# Source text
--*--

The paper offers a timely policy analysis of a full United States nationalization of frontier AI labs and argues that such a move could create misaligned economic incentives that slow diffusion and reduce overall welfare. It surveys historical precedents like the USRA, Manhattan Project, Apollo Program, MITI, and Korea’s heavy-industry drive, then applies public-choice theories such as Niskanen’s budget maximizing bureaucracy and Kornai’s soft budget constraint to foresee cost overruns and efficiency losses. The narrative is well structured and the prose is clear. The inclusion of concrete channels like talent retention, compute commandeering under the Defense Production Act, and security driven restrictions on collaboration grounds the discussion in plausible mechanisms. The historical vignettes and theories are drawn together coherently and the paper ends with pragmatic recommendations that nationalization should be a last resort in favor of “soft” public-private control. ​

The contribution is mainly descriptive and lacks formal modeling or new empirical evidence. No quantitative framework is provided to compare nationalized and private incentive structures, nor are there back-of-the-envelope fiscal estimates beyond citing past GDP percentages for the Manhattan and Apollo projects. The historical cases are summarized but not tested for external validity in the AI context. Recent literature on compute governance, state capacity in technology races, and AI alignment economics is largely missing, so the intellectual foundation rests on a limited set of classic public-choice sources.

--*--

# Stated task a
In the entries, starting at the first line and ending at the line that contains "pyautogui.click(x=427, y=410)", switch each "icon" to "symbol" and give those lines again with nothing else changed.

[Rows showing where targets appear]

--*--

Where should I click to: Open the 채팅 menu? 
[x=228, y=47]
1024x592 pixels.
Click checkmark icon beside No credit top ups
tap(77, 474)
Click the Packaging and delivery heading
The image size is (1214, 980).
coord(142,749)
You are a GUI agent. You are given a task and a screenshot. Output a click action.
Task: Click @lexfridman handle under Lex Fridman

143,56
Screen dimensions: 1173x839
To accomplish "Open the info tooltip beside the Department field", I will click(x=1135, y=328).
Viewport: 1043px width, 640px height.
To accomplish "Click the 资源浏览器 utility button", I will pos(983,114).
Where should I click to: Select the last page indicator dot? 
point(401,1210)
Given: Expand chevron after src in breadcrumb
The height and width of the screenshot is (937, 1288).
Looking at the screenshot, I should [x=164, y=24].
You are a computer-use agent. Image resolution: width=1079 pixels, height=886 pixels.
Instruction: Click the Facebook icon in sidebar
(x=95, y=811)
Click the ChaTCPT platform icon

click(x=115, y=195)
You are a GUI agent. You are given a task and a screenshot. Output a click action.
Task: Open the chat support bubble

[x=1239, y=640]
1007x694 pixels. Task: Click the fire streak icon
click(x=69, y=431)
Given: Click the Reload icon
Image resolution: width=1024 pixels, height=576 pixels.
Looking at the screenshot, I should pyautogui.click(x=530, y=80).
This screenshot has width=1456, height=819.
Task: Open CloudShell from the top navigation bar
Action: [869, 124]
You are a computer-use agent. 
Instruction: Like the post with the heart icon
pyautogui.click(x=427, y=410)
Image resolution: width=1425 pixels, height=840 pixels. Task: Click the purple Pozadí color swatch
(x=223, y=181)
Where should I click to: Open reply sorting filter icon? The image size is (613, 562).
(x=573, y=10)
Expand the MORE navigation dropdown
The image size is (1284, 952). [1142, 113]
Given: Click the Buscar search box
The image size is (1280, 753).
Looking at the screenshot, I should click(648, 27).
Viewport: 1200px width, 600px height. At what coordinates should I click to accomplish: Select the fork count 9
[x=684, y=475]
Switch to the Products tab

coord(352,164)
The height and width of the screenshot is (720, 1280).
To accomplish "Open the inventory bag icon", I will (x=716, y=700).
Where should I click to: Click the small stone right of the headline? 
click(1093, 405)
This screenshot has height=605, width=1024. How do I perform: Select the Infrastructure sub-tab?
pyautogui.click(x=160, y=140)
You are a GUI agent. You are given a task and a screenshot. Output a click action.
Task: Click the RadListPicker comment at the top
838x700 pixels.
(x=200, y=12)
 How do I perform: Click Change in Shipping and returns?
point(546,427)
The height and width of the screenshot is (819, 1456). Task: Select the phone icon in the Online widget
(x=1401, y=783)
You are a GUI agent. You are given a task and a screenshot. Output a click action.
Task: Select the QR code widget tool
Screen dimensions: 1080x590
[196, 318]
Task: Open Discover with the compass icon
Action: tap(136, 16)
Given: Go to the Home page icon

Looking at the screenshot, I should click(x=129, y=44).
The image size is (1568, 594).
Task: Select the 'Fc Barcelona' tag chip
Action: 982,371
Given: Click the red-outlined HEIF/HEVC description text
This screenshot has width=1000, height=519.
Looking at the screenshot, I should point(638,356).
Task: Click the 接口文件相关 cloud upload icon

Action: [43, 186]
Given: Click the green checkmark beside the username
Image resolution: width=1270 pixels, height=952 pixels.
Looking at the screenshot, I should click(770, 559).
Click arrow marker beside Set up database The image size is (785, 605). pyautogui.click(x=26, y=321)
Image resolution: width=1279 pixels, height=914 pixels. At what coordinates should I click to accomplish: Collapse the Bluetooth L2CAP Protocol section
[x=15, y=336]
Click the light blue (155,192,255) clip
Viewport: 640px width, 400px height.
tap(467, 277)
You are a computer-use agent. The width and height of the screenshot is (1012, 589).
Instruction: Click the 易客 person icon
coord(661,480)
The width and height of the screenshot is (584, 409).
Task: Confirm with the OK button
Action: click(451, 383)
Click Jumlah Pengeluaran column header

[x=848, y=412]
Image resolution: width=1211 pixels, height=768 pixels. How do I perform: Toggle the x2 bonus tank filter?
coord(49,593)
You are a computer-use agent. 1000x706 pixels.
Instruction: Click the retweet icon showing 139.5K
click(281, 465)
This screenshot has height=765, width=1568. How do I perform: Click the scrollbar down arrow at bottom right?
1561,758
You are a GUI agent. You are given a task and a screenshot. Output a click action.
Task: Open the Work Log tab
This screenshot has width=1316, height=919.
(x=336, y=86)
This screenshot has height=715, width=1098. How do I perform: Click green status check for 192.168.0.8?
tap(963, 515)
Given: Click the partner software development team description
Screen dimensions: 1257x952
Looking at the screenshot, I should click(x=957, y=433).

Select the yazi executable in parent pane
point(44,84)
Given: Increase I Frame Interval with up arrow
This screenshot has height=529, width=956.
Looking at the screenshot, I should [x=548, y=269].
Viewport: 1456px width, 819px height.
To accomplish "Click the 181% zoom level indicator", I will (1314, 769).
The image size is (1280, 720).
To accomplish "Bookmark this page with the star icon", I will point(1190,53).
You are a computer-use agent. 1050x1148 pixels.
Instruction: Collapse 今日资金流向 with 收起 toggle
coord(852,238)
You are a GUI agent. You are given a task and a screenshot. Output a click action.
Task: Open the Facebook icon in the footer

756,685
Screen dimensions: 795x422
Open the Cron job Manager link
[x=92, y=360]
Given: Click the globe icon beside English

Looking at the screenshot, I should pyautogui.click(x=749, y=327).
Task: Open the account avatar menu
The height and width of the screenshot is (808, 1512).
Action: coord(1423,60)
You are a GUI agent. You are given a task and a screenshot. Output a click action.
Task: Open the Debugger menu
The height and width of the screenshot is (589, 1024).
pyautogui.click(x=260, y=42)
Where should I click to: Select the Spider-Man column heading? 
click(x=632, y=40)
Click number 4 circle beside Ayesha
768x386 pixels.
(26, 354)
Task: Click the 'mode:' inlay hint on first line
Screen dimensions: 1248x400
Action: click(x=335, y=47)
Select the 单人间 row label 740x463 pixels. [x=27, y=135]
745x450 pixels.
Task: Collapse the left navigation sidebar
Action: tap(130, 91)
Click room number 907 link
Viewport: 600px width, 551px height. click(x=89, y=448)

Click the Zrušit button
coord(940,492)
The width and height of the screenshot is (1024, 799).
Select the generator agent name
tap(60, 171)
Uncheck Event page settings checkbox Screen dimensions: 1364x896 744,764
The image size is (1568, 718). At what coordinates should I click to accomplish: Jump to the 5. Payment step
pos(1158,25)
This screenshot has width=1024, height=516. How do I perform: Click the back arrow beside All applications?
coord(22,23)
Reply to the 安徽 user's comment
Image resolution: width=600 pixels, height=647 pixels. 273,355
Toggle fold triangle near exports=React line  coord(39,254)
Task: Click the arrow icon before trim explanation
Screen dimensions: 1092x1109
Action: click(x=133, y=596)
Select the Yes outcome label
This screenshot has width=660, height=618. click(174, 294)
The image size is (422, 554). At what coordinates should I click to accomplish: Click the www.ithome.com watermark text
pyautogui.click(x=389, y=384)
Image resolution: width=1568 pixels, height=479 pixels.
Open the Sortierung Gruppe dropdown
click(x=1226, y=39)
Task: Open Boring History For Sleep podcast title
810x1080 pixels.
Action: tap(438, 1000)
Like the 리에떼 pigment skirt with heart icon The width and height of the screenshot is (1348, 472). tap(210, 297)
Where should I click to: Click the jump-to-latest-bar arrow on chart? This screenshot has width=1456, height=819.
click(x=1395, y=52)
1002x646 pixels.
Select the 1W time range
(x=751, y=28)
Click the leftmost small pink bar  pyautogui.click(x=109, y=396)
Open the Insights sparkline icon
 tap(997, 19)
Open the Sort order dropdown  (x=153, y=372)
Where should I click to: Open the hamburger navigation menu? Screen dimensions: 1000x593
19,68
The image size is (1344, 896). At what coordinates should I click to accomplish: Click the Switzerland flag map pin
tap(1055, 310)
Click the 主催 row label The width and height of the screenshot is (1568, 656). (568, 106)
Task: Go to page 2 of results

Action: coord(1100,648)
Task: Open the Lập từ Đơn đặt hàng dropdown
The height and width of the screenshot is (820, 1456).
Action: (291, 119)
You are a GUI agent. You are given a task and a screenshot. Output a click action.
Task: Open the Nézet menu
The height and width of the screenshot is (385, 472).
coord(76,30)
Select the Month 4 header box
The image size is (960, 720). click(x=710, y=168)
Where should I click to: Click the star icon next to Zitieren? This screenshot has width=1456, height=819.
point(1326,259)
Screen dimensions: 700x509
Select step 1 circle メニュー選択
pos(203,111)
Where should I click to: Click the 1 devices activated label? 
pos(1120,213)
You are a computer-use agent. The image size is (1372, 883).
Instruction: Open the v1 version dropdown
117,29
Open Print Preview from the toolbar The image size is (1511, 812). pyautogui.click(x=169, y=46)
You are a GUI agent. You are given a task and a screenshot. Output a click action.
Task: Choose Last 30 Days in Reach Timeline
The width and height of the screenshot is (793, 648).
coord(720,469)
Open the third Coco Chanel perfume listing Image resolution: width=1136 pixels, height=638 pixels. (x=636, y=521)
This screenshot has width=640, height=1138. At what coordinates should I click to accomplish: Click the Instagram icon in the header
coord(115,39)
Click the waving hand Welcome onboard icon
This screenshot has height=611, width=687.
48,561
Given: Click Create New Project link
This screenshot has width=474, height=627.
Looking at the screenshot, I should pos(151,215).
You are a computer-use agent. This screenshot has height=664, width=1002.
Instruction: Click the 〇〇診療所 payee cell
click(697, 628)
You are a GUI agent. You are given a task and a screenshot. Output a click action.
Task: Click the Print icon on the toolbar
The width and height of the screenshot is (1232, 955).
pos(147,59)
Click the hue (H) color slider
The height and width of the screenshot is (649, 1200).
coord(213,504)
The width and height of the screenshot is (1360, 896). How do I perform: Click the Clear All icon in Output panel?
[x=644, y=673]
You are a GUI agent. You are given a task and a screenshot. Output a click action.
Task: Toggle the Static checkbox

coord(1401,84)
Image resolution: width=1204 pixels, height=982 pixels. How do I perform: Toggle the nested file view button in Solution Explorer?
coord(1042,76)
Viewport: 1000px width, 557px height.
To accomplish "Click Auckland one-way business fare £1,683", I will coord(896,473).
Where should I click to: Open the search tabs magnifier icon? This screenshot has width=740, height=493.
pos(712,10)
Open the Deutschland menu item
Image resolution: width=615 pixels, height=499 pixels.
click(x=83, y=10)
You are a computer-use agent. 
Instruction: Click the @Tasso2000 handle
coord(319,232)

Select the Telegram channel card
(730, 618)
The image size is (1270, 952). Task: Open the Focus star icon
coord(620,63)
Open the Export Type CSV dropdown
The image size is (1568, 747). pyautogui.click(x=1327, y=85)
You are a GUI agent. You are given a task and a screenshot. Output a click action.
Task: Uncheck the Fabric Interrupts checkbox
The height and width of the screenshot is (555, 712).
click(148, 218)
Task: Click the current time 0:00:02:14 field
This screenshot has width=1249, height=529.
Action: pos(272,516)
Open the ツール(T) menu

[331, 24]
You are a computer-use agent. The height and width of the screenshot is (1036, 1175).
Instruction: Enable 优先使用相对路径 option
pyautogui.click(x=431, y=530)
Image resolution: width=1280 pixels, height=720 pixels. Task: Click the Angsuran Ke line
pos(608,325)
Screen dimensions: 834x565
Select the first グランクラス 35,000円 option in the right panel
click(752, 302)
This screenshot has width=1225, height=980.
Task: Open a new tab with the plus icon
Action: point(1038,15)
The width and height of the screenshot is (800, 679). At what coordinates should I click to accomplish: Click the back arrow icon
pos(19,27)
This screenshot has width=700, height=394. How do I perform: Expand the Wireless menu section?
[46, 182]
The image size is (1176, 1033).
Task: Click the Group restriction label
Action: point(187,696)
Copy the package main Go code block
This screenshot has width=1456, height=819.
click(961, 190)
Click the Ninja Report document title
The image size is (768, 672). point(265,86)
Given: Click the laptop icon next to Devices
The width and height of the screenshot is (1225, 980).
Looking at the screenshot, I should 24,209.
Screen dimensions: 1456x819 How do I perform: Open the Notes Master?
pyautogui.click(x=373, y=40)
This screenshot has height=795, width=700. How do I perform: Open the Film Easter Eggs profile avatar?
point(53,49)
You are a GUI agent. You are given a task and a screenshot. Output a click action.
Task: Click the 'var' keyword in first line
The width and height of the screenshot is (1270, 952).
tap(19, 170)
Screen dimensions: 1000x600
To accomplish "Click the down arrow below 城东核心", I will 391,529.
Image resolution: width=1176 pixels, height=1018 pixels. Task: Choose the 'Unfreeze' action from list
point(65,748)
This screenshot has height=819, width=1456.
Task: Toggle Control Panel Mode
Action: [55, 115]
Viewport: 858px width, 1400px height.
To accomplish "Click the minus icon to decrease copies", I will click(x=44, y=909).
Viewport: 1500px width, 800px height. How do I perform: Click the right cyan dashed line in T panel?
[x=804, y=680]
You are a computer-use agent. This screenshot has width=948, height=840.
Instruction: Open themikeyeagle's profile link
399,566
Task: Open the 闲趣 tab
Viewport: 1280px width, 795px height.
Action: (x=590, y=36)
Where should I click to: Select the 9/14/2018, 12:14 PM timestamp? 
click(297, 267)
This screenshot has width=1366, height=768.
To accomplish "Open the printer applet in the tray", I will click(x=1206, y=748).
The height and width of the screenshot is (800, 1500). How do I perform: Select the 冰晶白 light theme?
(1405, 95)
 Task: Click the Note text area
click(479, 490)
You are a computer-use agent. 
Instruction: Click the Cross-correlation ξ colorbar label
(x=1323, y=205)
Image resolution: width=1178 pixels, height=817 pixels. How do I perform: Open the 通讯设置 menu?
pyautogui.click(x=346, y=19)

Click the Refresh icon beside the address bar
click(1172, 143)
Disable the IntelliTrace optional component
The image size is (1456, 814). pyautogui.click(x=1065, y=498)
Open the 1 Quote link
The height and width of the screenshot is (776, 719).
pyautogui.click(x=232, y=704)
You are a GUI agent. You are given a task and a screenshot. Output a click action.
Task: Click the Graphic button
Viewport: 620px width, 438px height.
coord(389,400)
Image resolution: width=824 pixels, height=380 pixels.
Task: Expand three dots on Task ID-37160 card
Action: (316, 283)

--*--

# Stated task b
From the review of the AI nationalization paper, retype the passage starting at "The contribution is" and ending at "classic public-choice sources.", word for word.

# Answer a
Where should I click to: Open the 채팅 menu? 
[x=228, y=47]
1024x592 pixels.
Click checkmark symbol beside No credit top ups
tap(77, 474)
Click the Packaging and delivery heading
The image size is (1214, 980).
coord(142,749)
You are a GUI agent. You are given a task and a screenshot. Output a click action.
Task: Click @lexfridman handle under Lex Fridman

143,56
Screen dimensions: 1173x839
To accomplish "Open the info tooltip beside the Department field", I will click(x=1135, y=328).
Viewport: 1043px width, 640px height.
To accomplish "Click the 资源浏览器 utility button", I will pos(983,114).
Where should I click to: Select the last page indicator dot? 
point(401,1210)
Given: Expand chevron after src in breadcrumb
The height and width of the screenshot is (937, 1288).
Looking at the screenshot, I should [x=164, y=24].
You are a computer-use agent. Image resolution: width=1079 pixels, height=886 pixels.
Instruction: Click the Facebook symbol in sidebar
(x=95, y=811)
Click the ChaTCPT platform symbol

click(x=115, y=195)
You are a GUI agent. You are given a task and a screenshot. Output a click action.
Task: Open the chat support bubble

[x=1239, y=640]
1007x694 pixels. Task: Click the fire streak symbol
click(x=69, y=431)
Given: Click the Reload symbol
Image resolution: width=1024 pixels, height=576 pixels.
Looking at the screenshot, I should pyautogui.click(x=530, y=80).
This screenshot has width=1456, height=819.
Task: Open CloudShell from the top navigation bar
Action: [869, 124]
You are a computer-use agent. 
Instruction: Like the post with the heart symbol
pyautogui.click(x=427, y=410)

# Answer b
The contribution is mainly descriptive and lacks formal modeling or new empirical evidence. No quantitative framework is provided to compare nationalized and private incentive structures, nor are there back-of-the-envelope fiscal estimates beyond citing past GDP percentages for the Manhattan and Apollo projects. The historical cases are summarized but not tested for external validity in the AI context. Recent literature on compute governance, state capacity in technology races, and AI alignment economics is largely missing, so the intellectual foundation rests on a limited set of classic public-choice sources.